Ivan Holovach

Posted on Nov 7

A DAG-Based Approach to LLM Workflow Orchestration

#dag #ai #typescript #opensource

When processing large batches of items through multiple LLM analyses, you quickly run into orchestration complexity. Consider a customer review pipeline that needs to:

Run sentiment analysis and topic extraction (independent tasks)
Generate summaries that depend on both sentiment and topics
Filter spam before expensive operations
Handle failures gracefully
Route to different models based on cost/capability
Track spending in real-time

The Problem

The typical progression:

Sequential approach - Simple but slow:

for (const review of reviews) {
  const sentiment = await runSentiment(review);
  const topics = await runTopics(review);
  const summary = await runSummary(review, sentiment, topics);
}

Parallel approach - Faster but fragile:

const [sentiments, topics] = await Promise.all([
  Promise.all(reviews.map(r => runSentiment(r))),
  Promise.all(reviews.map(r => runTopics(r)))
]);

const summaries = await Promise.all(
  reviews.map((r, i) => runSummary(r, sentiments[i], topics[i]))
);

This works until you need error handling, retries, rate limiting, concurrency controls, and cost tracking. At scale, you end up with substantial orchestration code.

Existing Solutions

Several tools address this:

LangChain/LCEL - Has parallel execution with RunnableParallel, good for chaining operations
Prefect/Temporal - Durable workflow execution with state persistence, excellent for long-running workflows but requires infrastructure
LangGraph - State-based approach that can model DAGs through state transitions

These are production-ready tools.
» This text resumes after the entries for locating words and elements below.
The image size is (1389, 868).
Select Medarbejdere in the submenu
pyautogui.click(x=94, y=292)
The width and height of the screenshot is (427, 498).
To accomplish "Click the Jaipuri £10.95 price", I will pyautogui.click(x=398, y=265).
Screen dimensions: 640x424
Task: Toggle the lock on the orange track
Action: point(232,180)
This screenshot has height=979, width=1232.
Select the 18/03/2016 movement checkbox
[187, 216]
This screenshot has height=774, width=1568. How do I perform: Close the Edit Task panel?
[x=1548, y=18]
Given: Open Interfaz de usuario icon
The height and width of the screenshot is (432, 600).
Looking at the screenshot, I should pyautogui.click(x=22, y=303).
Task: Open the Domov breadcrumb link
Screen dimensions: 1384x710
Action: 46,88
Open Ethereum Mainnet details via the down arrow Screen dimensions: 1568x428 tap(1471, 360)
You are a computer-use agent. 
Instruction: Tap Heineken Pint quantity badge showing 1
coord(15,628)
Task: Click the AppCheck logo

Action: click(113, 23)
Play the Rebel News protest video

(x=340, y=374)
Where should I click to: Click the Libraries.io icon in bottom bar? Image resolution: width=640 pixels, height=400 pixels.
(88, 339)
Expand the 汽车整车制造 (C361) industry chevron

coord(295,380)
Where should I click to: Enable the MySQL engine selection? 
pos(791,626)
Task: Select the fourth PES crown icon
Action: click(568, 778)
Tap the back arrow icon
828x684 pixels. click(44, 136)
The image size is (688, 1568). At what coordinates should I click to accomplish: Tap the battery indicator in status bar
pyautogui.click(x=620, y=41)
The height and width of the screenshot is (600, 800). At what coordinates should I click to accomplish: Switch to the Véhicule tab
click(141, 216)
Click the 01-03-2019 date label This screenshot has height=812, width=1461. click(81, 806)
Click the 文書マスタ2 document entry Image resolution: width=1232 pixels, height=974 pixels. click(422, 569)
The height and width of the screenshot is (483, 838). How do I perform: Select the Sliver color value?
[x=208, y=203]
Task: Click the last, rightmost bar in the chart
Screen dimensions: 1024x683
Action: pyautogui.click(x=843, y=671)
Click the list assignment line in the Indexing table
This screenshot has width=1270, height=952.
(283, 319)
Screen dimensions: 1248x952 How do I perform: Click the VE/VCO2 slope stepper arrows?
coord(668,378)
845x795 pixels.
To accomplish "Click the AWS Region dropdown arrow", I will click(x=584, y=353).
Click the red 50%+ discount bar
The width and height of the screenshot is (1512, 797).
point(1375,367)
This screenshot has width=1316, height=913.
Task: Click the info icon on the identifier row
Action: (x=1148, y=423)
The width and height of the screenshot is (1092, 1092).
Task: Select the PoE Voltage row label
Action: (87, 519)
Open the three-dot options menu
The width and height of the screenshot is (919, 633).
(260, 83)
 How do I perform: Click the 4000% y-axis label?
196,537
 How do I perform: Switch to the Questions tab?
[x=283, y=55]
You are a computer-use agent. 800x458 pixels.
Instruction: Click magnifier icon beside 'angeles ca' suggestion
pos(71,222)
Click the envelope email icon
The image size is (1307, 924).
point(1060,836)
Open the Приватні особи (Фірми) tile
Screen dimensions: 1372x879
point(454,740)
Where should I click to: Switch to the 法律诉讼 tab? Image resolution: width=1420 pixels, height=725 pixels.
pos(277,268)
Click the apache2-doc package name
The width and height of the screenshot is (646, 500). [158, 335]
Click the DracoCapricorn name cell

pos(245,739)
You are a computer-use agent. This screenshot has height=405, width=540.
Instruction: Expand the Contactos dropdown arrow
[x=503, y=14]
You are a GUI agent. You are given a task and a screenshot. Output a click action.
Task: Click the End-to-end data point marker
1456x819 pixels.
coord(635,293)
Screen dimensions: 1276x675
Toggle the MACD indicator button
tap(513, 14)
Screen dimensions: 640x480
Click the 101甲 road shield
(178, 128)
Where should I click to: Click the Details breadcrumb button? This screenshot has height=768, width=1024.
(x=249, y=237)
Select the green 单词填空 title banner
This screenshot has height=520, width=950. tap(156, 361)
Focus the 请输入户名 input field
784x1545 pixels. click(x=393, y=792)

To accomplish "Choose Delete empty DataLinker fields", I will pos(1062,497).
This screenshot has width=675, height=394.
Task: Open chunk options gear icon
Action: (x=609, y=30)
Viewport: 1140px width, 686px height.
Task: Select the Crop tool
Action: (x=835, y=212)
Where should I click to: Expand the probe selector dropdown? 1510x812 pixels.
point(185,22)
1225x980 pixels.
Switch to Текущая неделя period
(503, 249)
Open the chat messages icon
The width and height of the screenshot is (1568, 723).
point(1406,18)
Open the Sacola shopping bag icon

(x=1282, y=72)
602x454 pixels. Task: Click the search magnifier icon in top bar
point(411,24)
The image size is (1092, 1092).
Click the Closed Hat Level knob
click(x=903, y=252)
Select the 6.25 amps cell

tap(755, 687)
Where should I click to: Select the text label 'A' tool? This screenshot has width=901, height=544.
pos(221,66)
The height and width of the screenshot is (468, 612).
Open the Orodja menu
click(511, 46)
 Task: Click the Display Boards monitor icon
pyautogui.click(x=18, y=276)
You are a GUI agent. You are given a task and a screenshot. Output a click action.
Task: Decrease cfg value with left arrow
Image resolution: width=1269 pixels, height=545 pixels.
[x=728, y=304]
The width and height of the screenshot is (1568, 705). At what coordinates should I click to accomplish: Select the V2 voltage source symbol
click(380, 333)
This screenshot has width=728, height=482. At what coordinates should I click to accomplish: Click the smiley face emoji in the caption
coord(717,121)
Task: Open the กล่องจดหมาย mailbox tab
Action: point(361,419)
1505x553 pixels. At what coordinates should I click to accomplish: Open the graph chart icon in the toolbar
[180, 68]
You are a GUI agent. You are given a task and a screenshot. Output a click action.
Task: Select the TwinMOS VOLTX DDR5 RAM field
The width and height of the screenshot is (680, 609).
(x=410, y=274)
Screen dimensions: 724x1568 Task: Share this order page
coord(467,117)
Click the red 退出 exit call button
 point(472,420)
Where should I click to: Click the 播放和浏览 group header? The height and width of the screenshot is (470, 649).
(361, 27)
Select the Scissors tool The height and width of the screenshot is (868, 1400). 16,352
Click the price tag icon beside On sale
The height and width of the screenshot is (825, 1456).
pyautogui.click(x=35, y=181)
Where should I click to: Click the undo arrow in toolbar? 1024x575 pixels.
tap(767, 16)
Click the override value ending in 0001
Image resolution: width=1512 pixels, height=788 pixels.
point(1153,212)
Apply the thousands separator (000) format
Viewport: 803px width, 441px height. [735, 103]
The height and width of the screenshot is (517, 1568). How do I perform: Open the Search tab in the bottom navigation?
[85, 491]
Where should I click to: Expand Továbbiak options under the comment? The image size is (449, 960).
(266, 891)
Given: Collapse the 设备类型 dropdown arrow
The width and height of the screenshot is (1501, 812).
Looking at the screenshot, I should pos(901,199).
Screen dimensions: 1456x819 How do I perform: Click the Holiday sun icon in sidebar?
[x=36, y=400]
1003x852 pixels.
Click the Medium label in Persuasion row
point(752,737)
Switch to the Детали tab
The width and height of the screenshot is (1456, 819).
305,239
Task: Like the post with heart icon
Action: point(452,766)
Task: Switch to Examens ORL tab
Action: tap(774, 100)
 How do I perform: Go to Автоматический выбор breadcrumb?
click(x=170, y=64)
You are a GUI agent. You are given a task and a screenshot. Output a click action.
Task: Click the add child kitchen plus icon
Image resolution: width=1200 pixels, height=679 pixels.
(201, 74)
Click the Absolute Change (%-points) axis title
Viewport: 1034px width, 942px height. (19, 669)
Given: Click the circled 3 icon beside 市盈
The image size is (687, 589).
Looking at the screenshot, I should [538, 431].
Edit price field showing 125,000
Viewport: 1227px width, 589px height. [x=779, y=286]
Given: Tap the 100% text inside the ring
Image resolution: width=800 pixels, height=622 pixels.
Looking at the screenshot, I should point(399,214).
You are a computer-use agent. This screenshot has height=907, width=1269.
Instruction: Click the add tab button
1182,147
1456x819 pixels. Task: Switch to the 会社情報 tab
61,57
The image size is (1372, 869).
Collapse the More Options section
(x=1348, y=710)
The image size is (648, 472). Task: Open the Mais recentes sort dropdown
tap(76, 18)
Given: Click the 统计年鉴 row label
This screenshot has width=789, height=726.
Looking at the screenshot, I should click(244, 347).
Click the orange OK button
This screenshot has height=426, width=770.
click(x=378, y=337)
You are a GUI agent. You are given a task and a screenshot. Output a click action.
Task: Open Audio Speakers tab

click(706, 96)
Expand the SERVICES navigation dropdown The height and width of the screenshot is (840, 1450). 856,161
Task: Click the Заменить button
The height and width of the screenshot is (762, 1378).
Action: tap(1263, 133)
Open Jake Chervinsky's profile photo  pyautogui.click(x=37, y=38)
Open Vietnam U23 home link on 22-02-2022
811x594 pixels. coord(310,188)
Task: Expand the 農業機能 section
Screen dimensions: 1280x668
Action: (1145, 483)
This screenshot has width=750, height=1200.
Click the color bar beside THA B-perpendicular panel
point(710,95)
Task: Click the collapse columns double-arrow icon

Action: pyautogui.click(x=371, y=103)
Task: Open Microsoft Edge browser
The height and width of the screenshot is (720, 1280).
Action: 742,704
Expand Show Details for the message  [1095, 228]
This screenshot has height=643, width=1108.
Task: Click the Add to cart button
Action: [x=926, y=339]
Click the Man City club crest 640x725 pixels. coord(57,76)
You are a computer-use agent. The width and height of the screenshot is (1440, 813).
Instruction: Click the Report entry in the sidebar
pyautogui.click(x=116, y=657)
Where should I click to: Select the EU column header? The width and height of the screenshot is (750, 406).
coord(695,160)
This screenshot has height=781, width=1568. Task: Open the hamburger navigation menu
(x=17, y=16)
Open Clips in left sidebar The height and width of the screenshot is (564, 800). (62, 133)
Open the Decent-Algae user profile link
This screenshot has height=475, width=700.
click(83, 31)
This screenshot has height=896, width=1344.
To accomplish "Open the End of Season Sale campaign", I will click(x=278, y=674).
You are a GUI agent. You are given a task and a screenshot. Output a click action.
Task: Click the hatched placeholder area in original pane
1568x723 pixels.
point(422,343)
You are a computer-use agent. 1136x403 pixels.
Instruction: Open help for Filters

The gap I found: I wanted pure dependency-based orchestration focused specifically on LLM batch processing, without the infrastructure overhead or state management abstractions.

The DAG Approach

The core observation: for batch LLM processing, you're primarily describing analysis dependencies:

sentiment ─┐
           ├─→ summary
topics ────┘

Dependencies define execution order. Parallelization emerges automatically.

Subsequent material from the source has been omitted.